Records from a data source

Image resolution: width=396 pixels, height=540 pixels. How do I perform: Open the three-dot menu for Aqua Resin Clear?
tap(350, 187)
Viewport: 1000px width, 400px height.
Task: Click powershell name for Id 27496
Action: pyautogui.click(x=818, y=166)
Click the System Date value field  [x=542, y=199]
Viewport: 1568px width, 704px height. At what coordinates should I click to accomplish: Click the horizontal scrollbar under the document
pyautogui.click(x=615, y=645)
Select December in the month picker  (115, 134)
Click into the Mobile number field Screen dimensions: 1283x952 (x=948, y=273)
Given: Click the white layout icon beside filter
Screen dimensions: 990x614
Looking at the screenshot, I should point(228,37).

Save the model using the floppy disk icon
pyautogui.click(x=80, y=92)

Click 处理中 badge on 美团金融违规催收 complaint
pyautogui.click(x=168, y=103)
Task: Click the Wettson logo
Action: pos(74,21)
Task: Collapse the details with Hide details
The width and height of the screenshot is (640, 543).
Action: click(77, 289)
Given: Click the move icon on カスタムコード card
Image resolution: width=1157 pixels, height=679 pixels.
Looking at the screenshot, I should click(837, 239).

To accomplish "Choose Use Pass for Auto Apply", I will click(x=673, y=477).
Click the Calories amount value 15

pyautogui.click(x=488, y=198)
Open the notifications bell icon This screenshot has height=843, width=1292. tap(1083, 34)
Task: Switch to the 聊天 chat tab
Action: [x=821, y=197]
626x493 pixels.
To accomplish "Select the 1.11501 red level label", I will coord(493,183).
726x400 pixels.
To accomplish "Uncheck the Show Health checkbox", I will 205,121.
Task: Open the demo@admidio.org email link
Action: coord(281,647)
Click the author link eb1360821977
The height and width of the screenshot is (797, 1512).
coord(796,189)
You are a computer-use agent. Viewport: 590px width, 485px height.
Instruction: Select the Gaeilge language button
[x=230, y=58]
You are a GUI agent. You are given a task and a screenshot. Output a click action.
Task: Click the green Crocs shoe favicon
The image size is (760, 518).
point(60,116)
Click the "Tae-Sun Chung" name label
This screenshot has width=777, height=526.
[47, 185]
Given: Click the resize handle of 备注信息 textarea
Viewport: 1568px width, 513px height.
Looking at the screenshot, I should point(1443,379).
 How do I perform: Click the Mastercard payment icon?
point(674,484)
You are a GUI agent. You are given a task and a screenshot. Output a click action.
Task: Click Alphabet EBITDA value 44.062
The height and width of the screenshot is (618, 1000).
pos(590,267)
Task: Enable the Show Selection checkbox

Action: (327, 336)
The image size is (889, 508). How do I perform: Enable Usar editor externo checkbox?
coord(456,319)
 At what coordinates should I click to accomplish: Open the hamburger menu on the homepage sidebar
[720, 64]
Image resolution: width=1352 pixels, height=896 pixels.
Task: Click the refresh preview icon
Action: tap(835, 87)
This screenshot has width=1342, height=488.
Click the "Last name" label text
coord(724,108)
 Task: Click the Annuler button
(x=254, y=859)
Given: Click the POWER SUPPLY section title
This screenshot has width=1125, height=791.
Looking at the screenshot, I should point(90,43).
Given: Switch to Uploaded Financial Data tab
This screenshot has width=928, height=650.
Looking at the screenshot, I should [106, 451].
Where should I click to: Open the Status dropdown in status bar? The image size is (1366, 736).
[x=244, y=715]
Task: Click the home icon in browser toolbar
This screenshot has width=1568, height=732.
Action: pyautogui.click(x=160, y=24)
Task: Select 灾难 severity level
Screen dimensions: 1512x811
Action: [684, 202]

◆ **TASK TO CARRY OUT**:
Write out the records again, changing every "checkbox" to "check box" and keeping everything else the same.

◆ **EXPECTED ANSWER**:
Image resolution: width=396 pixels, height=540 pixels. How do I perform: Open the three-dot menu for Aqua Resin Clear?
tap(350, 187)
Viewport: 1000px width, 400px height.
Task: Click powershell name for Id 27496
Action: pyautogui.click(x=818, y=166)
Click the System Date value field  [x=542, y=199]
Viewport: 1568px width, 704px height. At what coordinates should I click to accomplish: Click the horizontal scrollbar under the document
pyautogui.click(x=615, y=645)
Select December in the month picker  (115, 134)
Click into the Mobile number field Screen dimensions: 1283x952 (x=948, y=273)
Given: Click the white layout icon beside filter
Screen dimensions: 990x614
Looking at the screenshot, I should point(228,37).

Save the model using the floppy disk icon
pyautogui.click(x=80, y=92)

Click 处理中 badge on 美团金融违规催收 complaint
pyautogui.click(x=168, y=103)
Task: Click the Wettson logo
Action: pos(74,21)
Task: Collapse the details with Hide details
The width and height of the screenshot is (640, 543).
Action: click(77, 289)
Given: Click the move icon on カスタムコード card
Image resolution: width=1157 pixels, height=679 pixels.
Looking at the screenshot, I should click(837, 239).

To accomplish "Choose Use Pass for Auto Apply", I will click(x=673, y=477).
Click the Calories amount value 15

pyautogui.click(x=488, y=198)
Open the notifications bell icon This screenshot has height=843, width=1292. tap(1083, 34)
Task: Switch to the 聊天 chat tab
Action: [x=821, y=197]
626x493 pixels.
To accomplish "Select the 1.11501 red level label", I will coord(493,183).
726x400 pixels.
To accomplish "Uncheck the Show Health check box", I will 205,121.
Task: Open the demo@admidio.org email link
Action: coord(281,647)
Click the author link eb1360821977
The height and width of the screenshot is (797, 1512).
coord(796,189)
You are a computer-use agent. Viewport: 590px width, 485px height.
Instruction: Select the Gaeilge language button
[x=230, y=58]
You are a GUI agent. You are given a task and a screenshot. Output a click action.
Task: Click the green Crocs shoe favicon
The image size is (760, 518).
point(60,116)
Click the "Tae-Sun Chung" name label
This screenshot has width=777, height=526.
[47, 185]
Given: Click the resize handle of 备注信息 textarea
Viewport: 1568px width, 513px height.
Looking at the screenshot, I should point(1443,379).
 How do I perform: Click the Mastercard payment icon?
point(674,484)
You are a GUI agent. You are given a task and a screenshot. Output a click action.
Task: Click Alphabet EBITDA value 44.062
The height and width of the screenshot is (618, 1000).
pos(590,267)
Task: Enable the Show Selection check box

Action: (327, 336)
The image size is (889, 508). How do I perform: Enable Usar editor externo check box?
coord(456,319)
 At what coordinates should I click to accomplish: Open the hamburger menu on the homepage sidebar
[720, 64]
Image resolution: width=1352 pixels, height=896 pixels.
Task: Click the refresh preview icon
Action: tap(835, 87)
This screenshot has width=1342, height=488.
Click the "Last name" label text
coord(724,108)
 Task: Click the Annuler button
(x=254, y=859)
Given: Click the POWER SUPPLY section title
This screenshot has width=1125, height=791.
Looking at the screenshot, I should point(90,43).
Given: Switch to Uploaded Financial Data tab
This screenshot has width=928, height=650.
Looking at the screenshot, I should [106, 451].
Where should I click to: Open the Status dropdown in status bar? The image size is (1366, 736).
[x=244, y=715]
Task: Click the home icon in browser toolbar
This screenshot has width=1568, height=732.
Action: pyautogui.click(x=160, y=24)
Task: Select 灾难 severity level
Screen dimensions: 1512x811
Action: [684, 202]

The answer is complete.